Special Feature
Is Tequila the New Bourbon?
The question has been asked in every serious bar conversation for the past three years. The answer, backed by sales data that the bourbon industry would rather not discuss, is: yes. In 2023, tequila overtook American whiskey in total US sales value — $6.5 billion against bourbon's $5.3 billion. It was not a close race. It was not a fluke. It was the culmination of a decade-long shift in how serious drinkers think about brown spirits.
The comparison is instructive. Bourbon built its prestige on age statements, barrel provenance, and the mythology of Kentucky — the same tools that Scotch had used for a century before it. Tequila is building its prestige on terroir, agave variety, and the artisanal production methods of the Jalisco highlands and lowlands. The vocabulary is different. The aspirational structure is identical.
"Tequila has evolved from a party staple into one of the most sophisticated sipping spirits in the world. The serious bottles now demand the same contemplation as a 25-year Scotch."
The Category That Changed Everything
Extra Añejo tequila — aged a minimum of three years in oak — did not exist as a legal category until 2006. Its creation formalized what some distillers had been doing quietly for years: treating agave spirit with the same patience and respect applied to the finest aged whiskies. The result is a category that now produces bottles at $300, $500, and in some cases well above $1,000 — prices that would have been unimaginable for anything labeled tequila twenty years ago.
The distilleries leading this shift are worth knowing by name. Fortaleza in the Jalisco lowlands still uses a stone tahona wheel to crush roasted agave and produces a Blanco that remains the reference point for the category. Casa Dragones produces a Joven expression — a blend of Silver and Extra Añejo — that introduced an entirely new audience to the idea of tequila as a luxury sipping spirit. Clase Azul Reposado, in its hand-painted ceramic decanter, has become one of the most recognizable luxury spirits objects in the world.
Terroir: Tequila's Secret Weapon
Bourbon is made from corn. The grain can come from anywhere within regulatory guidelines. Tequila, by law, must be made from blue Weber agave grown in five specific Mexican states — with the finest expressions coming from the highlands (Los Altos) and lowlands of Jalisco. The elevation, soil composition, and rainfall of each growing area produce measurably different flavor profiles. Highland agave is fruitier, more floral, and higher in sugar. Lowland agave is more vegetal, earthy, and mineral. This is terroir in the same sense that Burgundy is terroir — not marketing language, but a genuine expression of place in the glass.

_Stored data_

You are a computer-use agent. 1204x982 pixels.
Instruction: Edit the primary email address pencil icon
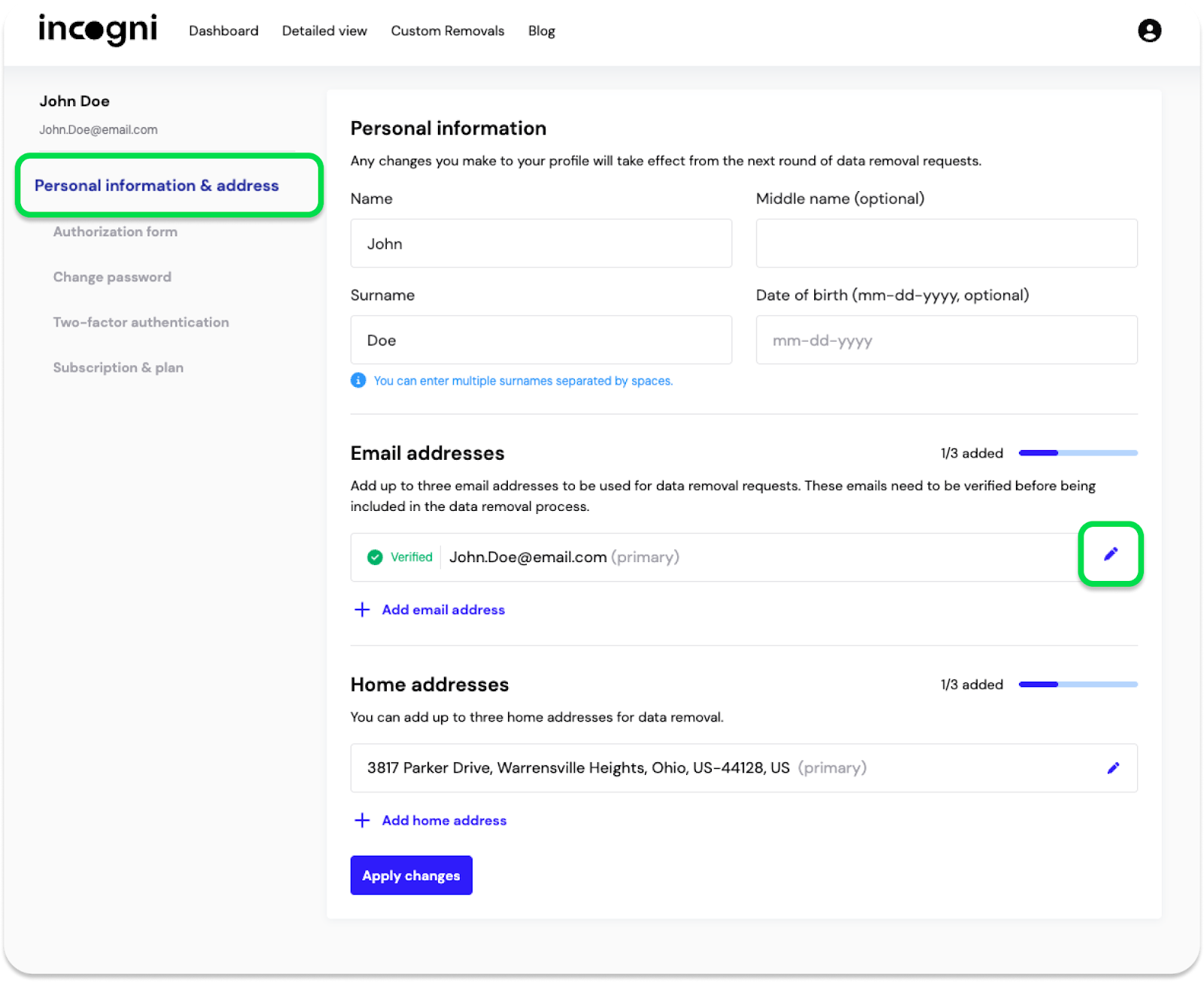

_The request_
Resume the feature on tequila and bourbon above, carrying it on from its final sentence.

_The response_
The agave plant compounds the complexity: it takes seven to twelve years to reach maturity before it can be harvested. A farmer planting agave today is planting for a harvest that may not occur until their children are managing the fields. This constraint on supply is part of what drives premium pricing — and part of what gives serious tequila producers a legitimate claim to the same reverence extended to single malt Scotch distillers.
By the Numbers
Tequila overtook American whiskey in US sales value in 2023: $6.5B vs $5.3B. The global tequila market is projected to reach $24 billion by 2029. Premium and ultra-premium segments are the fastest growing, with artisanal production driving the category's reputation upward.
The Bottles Worth Owning
Any serious introduction to premium tequila should begin with three expressions at different price points. Fortaleza Blanco ($55) is the foundation — unaged, produced using methods unchanged since the 19th century, and a masterclass in what agave actually tastes like without the influence of oak. Herradura Selección Suprema ($300) is the distillery's finest Extra Añejo: aged 49 months in American oak, producing a spirit with the depth and structure of a serious aged whiskey. G4 Blanco ($50), produced by fourth-generation distiller Felipe Camarena, represents the new generation of estate-grown, single-origin tequila — every agave grown on the family's land, every step of production controlled in-house.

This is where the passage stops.